Both effects would be consistent with the observed glial phenotype, in view of the known vulnerability of oligodendrocytes to glutamatergic excitotoxicity (42) and inhibitory effect of glucocorticoids on oligodendrocyte proliferation (43, 44) . Accordingly, decreased oligodendrocyte gene transcripts may represent early evidence of combined excitotoxic insults and glucocorticoid inhibition, leading over time to decreased oligodendrocyte numbers in major depression (19) .
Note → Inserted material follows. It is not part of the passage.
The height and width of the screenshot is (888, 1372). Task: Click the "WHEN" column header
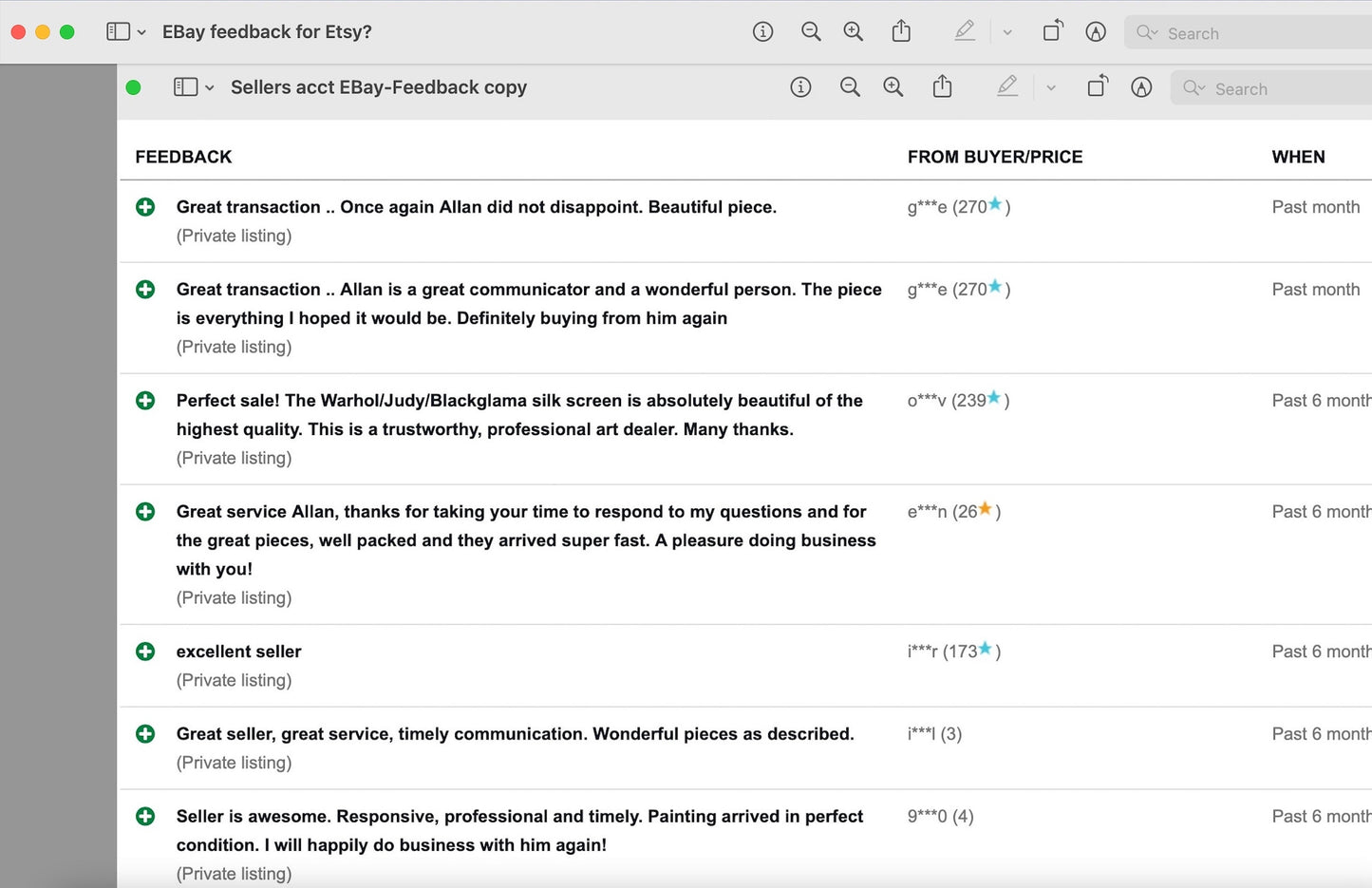1298,157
On the other hand, this putative synergistic mechanism would suggest amygdala principal pyramidal cells as the likely source of the neuronal molecular pathology. Indeed, the convergence of increased ARHGAP6 (a RhoA inhibitor), CACNB2 (voltage-dependent calcium channel), and modulators of glutamatergic synaptic plasticity (CAMK2D, EGR1), coupled with increased components of cell-matrix remodeling (MATN2, CDH13, and CHSY1), suggest increased structural and functional dendritic/synaptic compartments. This interpretation is consistent with the reported increased dendritic branching in pyramidal neurons in the rat amygdala after chronic mild stress (45) and with the increased excitability of amygdala basolateral pyramidal neurons after glucocorticoid exposure (46) . Together with the absence of changes of interneuron markers, the known stimulatory effect of glucocorticoids on amygdala principal cells (46), and an expected activity-driven dendritic structural up-regulation, the present results suggest an increased structure/function phenotype of amygdala principal pyramidal cells in UCMS and major depression. In humans, these proposed neuronal changes may correspond to cellular and molecular correlates of increased amygdala function in major depression (20, 21, 47), although the causes may be complex and combine adaptive (or maladaptive) mechanisms and intrinsic genetic vulnerability (10, 48) .
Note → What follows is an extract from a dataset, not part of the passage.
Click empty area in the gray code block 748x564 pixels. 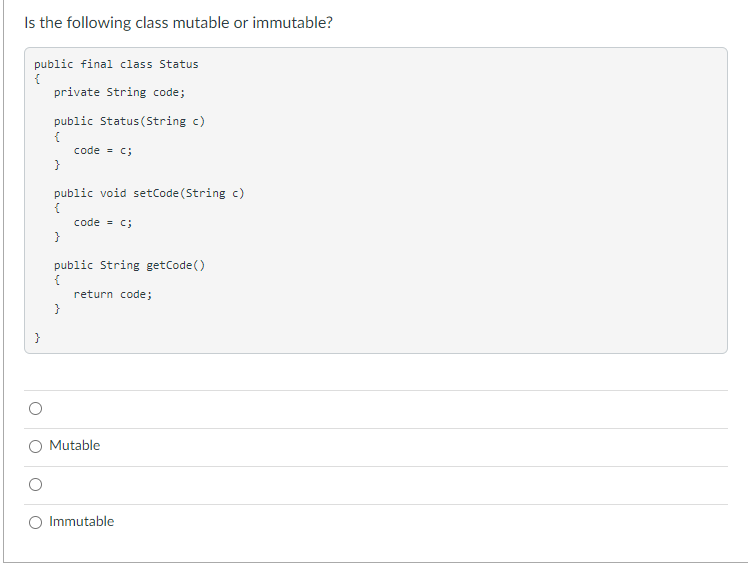(x=477, y=200)
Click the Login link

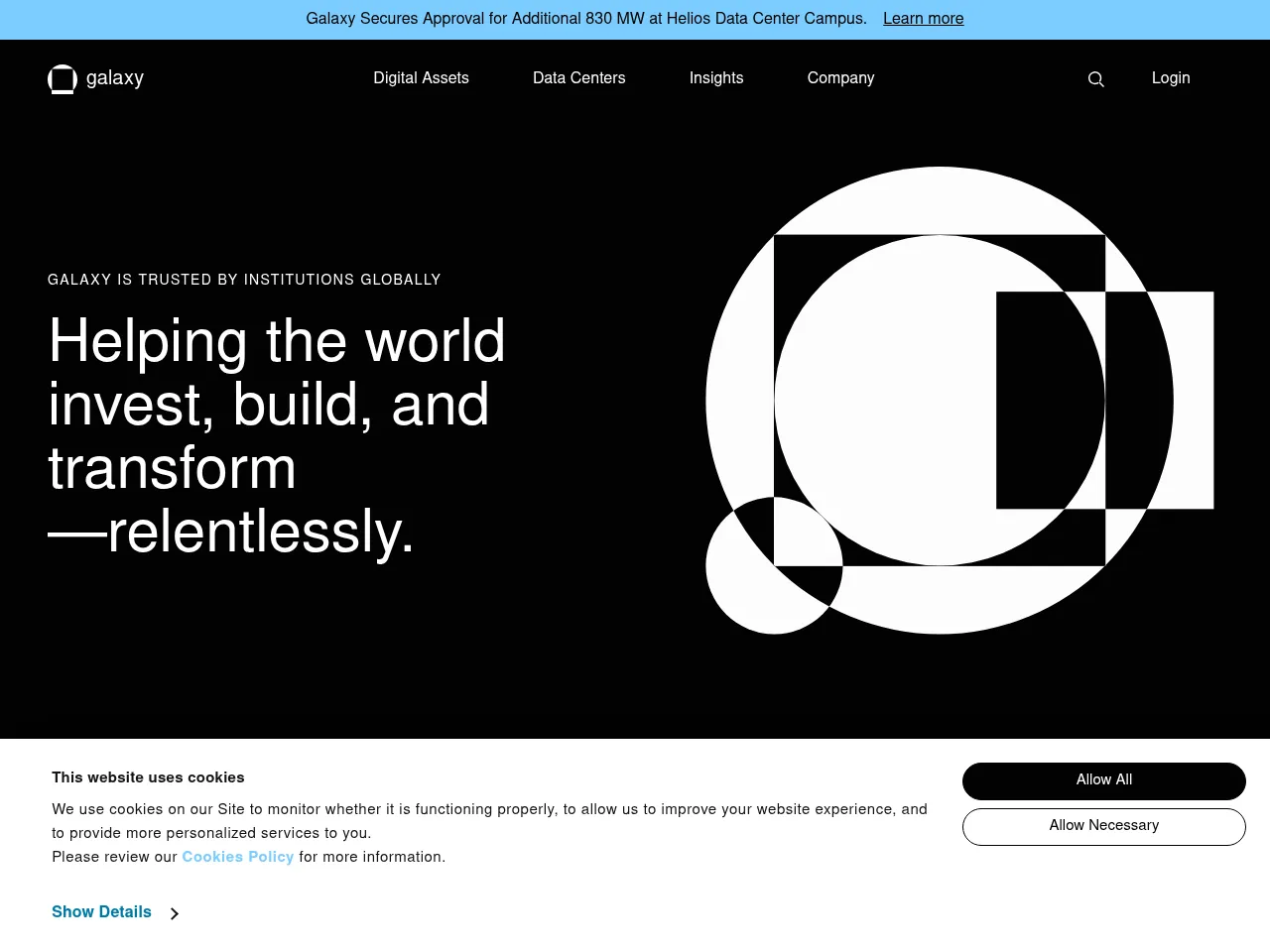pyautogui.click(x=1170, y=78)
These results await replication in independent cohorts. The scarcity of well-characterized human postmortem brains of male subjects with familial major depression prevented the direct replication in our brain bank, and it is not known whether different demographic and clinical parameters (e.g., female subjects, nonfamilial depression) will affect the nature and/or robustness of the molecular findings. Another limitation concerns the presence of antidepressant treatments. In this study, antidepressant-treated subjects still met DSM-IV criteria for major depressive disorder, which suggests lack of efficacy, consistent with molecular profiles suggesting depressive-like states. Finally, numerous additional genes were identified, but the putative association of these genes with major depression could not be confirmed in the absence of independent cohorts or of animal models for alternative pathogenic mechanisms in the illness.